What to do » Where the material below has a line containing "How do I perform: Select", start repeating exactly, and keep going through the line containing "Click the shopping", with no other lines.

Stored data »
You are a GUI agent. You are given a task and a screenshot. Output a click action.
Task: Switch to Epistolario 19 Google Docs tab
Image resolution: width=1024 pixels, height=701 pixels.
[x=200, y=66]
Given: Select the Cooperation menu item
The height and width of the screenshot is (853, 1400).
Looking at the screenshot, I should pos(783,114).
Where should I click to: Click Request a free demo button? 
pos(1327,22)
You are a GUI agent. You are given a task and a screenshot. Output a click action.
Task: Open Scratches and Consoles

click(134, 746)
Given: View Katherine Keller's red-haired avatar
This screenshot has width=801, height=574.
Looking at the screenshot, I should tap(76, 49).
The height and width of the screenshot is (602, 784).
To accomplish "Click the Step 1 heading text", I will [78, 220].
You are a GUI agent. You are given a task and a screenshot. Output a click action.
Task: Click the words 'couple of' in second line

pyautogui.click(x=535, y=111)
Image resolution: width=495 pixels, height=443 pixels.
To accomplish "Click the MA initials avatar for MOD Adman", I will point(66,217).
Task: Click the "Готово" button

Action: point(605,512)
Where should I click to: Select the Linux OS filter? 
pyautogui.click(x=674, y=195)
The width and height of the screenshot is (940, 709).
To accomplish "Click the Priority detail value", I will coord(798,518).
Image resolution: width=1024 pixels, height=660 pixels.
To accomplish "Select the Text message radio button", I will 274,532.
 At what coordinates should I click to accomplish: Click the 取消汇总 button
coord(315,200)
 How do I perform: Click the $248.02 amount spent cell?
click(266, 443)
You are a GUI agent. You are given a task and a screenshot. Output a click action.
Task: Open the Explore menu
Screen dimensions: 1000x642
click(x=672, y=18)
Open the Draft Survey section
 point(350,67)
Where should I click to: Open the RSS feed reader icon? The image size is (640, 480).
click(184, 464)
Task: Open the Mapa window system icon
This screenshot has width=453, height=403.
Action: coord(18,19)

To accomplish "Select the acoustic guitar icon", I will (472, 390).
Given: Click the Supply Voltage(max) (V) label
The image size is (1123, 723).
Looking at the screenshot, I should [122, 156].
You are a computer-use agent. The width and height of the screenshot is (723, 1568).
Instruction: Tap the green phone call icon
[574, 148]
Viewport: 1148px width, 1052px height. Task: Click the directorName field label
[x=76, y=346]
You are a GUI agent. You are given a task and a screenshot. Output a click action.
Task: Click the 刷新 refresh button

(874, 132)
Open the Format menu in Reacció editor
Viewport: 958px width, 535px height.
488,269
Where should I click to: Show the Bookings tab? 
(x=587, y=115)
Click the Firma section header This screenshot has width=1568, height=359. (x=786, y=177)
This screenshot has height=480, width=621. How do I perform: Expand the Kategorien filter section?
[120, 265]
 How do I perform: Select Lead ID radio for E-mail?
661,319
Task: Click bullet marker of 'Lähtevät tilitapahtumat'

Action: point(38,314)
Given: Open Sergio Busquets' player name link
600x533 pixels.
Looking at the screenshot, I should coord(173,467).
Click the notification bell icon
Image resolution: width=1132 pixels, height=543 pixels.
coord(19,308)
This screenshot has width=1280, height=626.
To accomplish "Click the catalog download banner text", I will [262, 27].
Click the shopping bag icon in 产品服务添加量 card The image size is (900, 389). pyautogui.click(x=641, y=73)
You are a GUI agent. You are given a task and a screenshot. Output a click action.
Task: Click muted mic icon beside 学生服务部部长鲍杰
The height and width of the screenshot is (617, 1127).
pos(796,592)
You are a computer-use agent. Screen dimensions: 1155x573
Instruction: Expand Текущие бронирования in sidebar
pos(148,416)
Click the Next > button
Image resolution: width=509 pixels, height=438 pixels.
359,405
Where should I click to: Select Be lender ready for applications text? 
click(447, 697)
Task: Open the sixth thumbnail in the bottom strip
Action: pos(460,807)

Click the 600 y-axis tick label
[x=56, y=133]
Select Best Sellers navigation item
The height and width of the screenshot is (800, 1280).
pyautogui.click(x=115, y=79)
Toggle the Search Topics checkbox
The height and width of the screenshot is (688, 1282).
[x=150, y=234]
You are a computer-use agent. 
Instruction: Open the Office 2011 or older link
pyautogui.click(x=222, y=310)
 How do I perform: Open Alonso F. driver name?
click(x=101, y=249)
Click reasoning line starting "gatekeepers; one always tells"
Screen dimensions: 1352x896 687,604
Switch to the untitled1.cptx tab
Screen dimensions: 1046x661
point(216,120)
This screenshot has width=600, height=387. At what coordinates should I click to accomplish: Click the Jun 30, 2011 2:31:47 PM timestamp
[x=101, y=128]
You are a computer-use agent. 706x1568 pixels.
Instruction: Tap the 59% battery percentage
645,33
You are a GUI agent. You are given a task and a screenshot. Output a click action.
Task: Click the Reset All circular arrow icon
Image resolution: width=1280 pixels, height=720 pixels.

Response to the exercise »
 How do I perform: Select Lead ID radio for E-mail?
661,319
Task: Click bullet marker of 'Lähtevät tilitapahtumat'

Action: point(38,314)
Given: Open Sergio Busquets' player name link
600x533 pixels.
Looking at the screenshot, I should coord(173,467).
Click the notification bell icon
Image resolution: width=1132 pixels, height=543 pixels.
coord(19,308)
This screenshot has width=1280, height=626.
To accomplish "Click the catalog download banner text", I will [262, 27].
Click the shopping bag icon in 产品服务添加量 card The image size is (900, 389). pyautogui.click(x=641, y=73)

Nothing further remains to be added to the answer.